An hour in the life of a select 359,345 Americans

$13 for 3-liter Tub of SPF 35 Sunscreen

Image: Gas tank full of sunblock

Cover up that alabaster skin! And since there’ll be over 30,000 Groupon members* sharing in your spoils, you won’t have to worry about applying lotion to those hard-to-reach areas!

*Grouponians are advised to wash their hands immediately after applying lotion to other Grouponians.
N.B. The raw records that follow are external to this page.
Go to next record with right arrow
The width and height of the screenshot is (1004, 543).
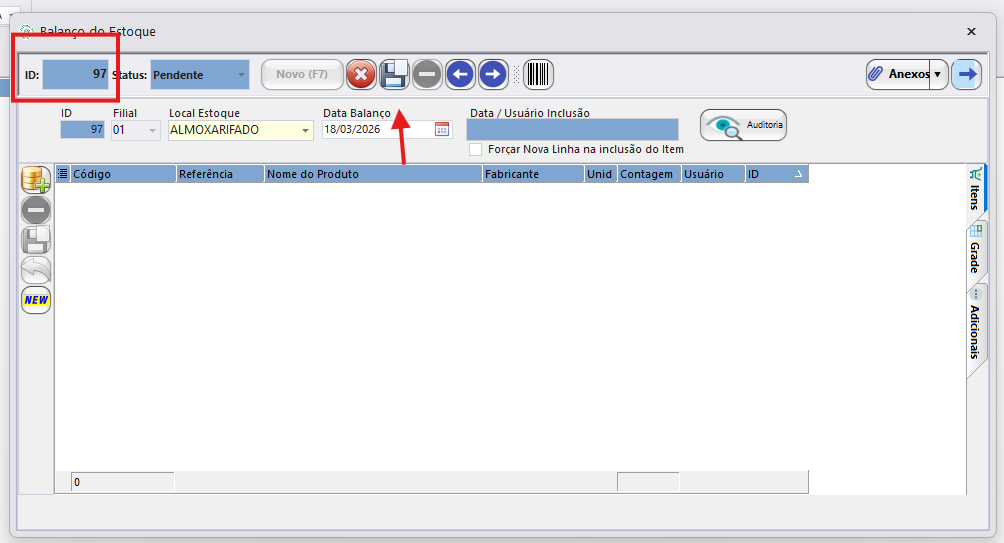pos(493,75)
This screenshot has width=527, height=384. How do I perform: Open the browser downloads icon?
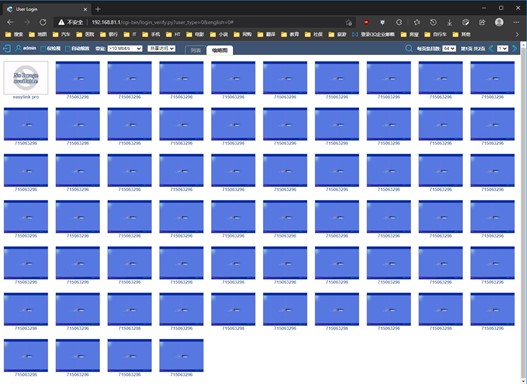(x=449, y=23)
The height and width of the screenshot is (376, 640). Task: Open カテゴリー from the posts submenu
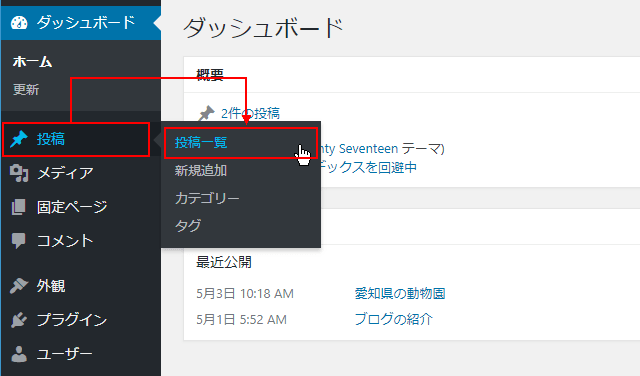point(207,198)
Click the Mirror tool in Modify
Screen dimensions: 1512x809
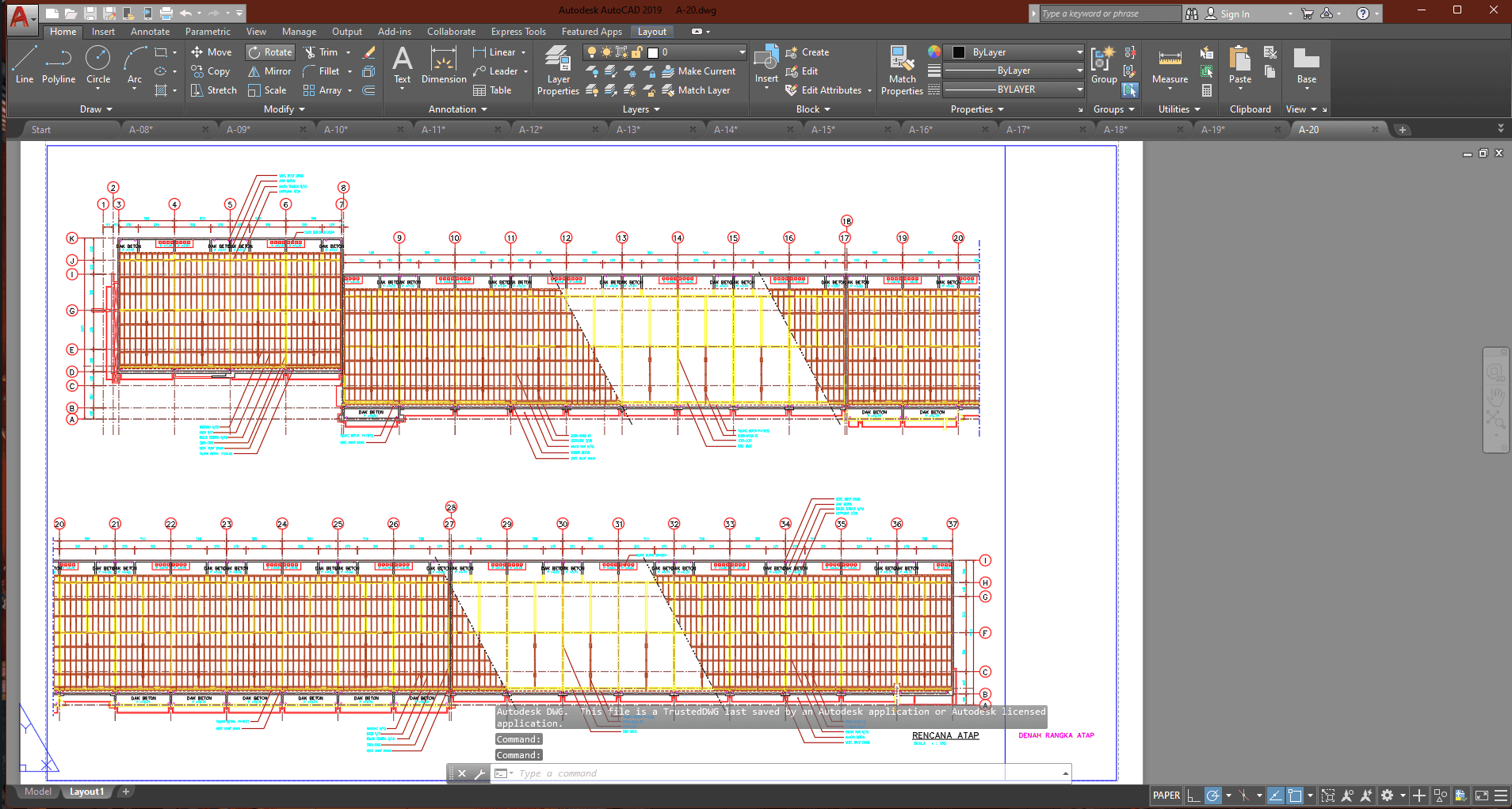point(269,71)
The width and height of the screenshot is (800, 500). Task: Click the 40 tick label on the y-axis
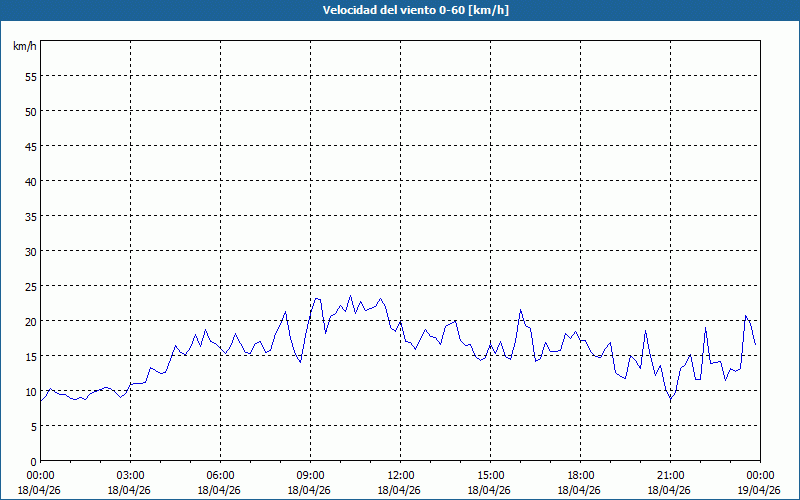coord(30,181)
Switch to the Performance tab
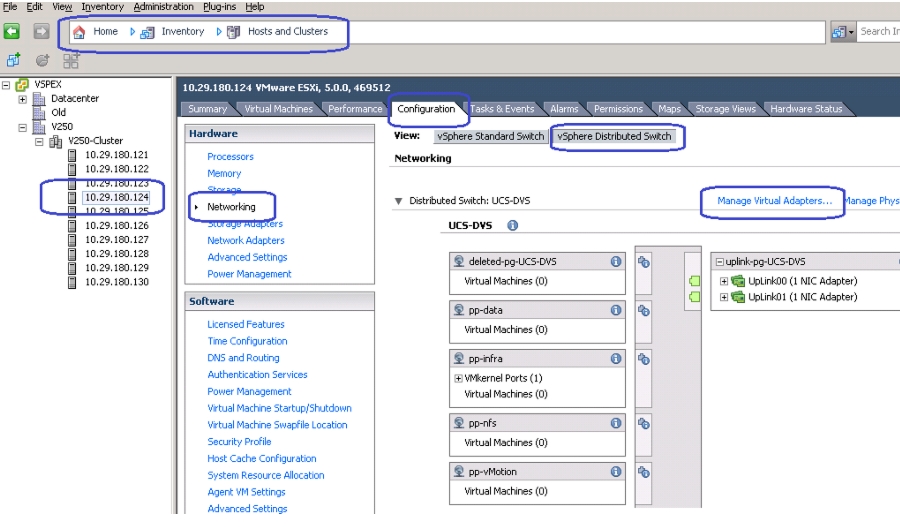Screen dimensions: 900x527 (355, 108)
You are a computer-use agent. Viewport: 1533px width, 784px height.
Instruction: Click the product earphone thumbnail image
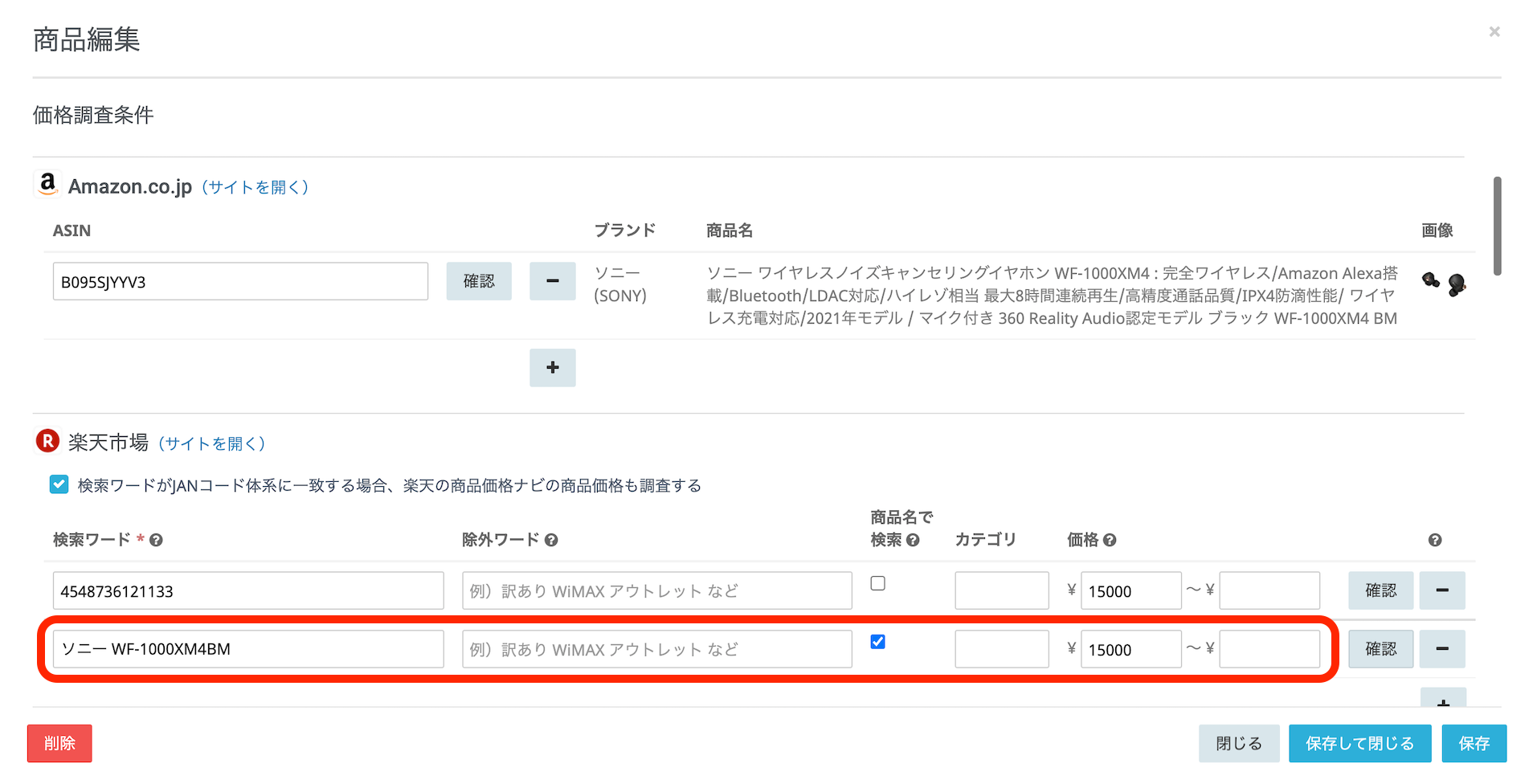pos(1443,283)
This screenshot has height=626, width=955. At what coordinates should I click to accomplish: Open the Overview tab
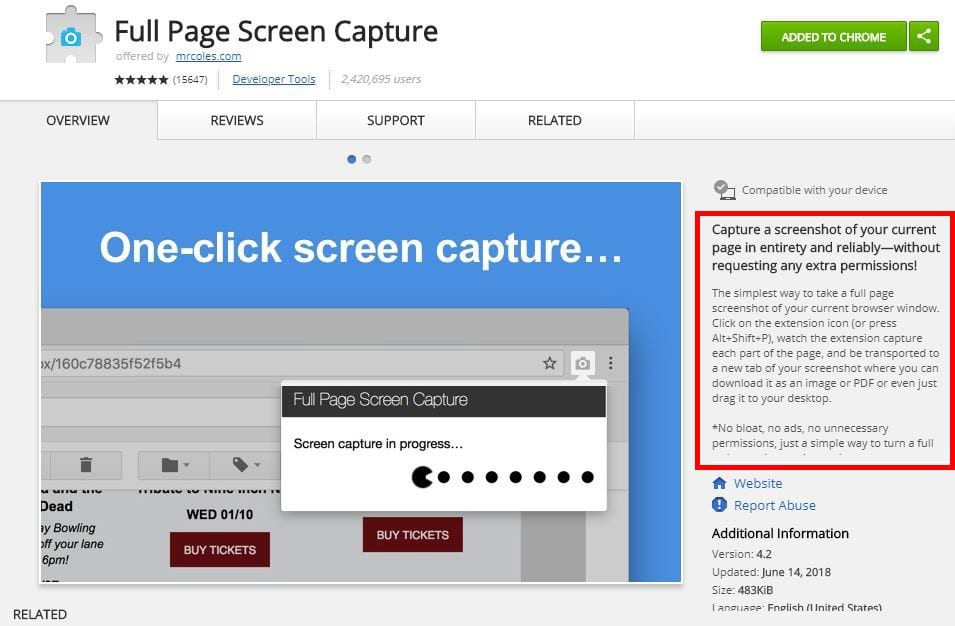78,120
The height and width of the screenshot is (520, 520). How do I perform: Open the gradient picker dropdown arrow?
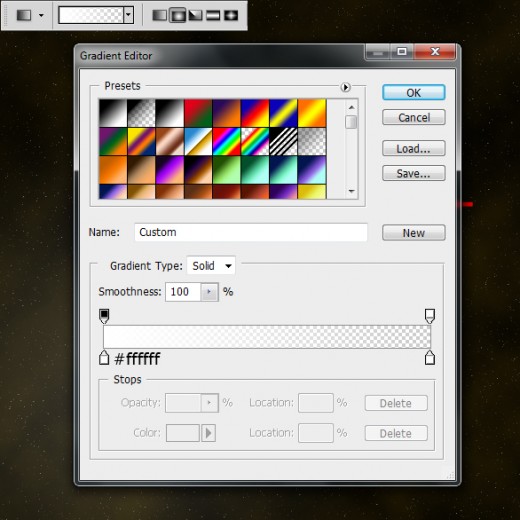pos(128,15)
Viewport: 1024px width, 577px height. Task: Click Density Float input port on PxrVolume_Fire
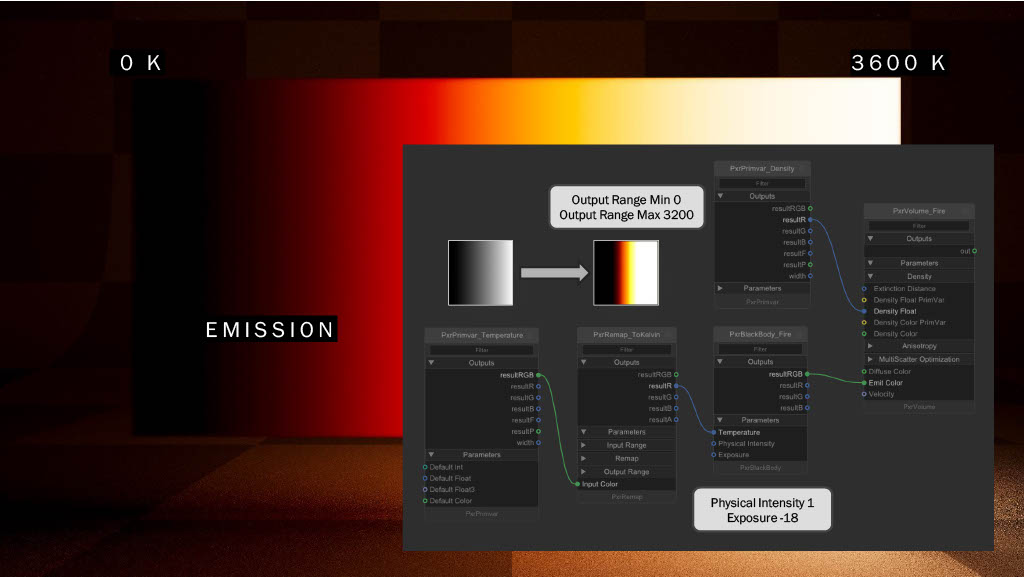point(864,311)
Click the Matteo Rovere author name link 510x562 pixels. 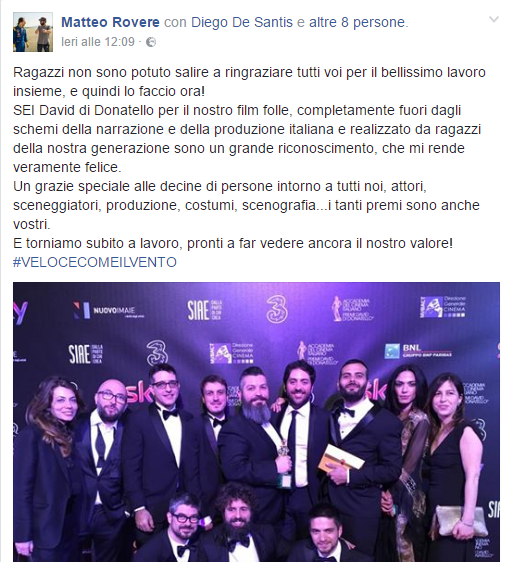[x=110, y=22]
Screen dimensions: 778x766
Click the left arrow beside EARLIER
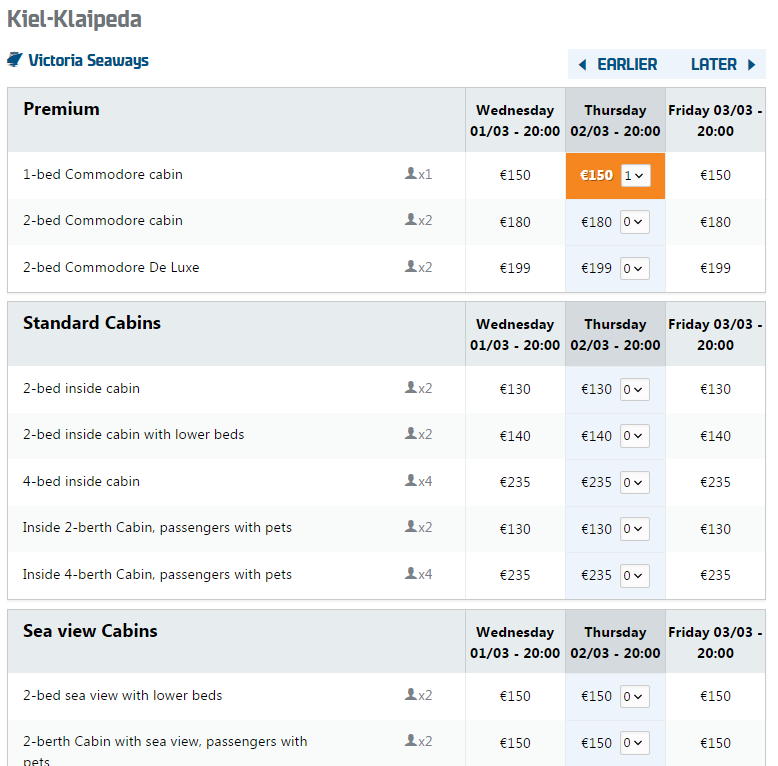point(583,65)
35% Off Your First Skin Consultation

Image: Sunburn mark on the back of a young woman

Apparently, dodging UVA rays isn’t in your wheelhouse—because let’s face it, you didn’t put enough sunscreen on! Get that mole checked with a gang of other negligent Groupon’ers over at Just Moles. If more than 2,100 of you are malignant, take an additional 10% off! This deal is about to expire! And you may, too!

41% Off Healing Crystals

Image: Quartz healing crystals

Those jagged edges weren’t so jagged after all! (Big group exhale, everybody!) Ward off future health scares with some objectively jagged crystals, guaranteed to be there for you during challenging times. Supplies are so limited, you may already be too late!!!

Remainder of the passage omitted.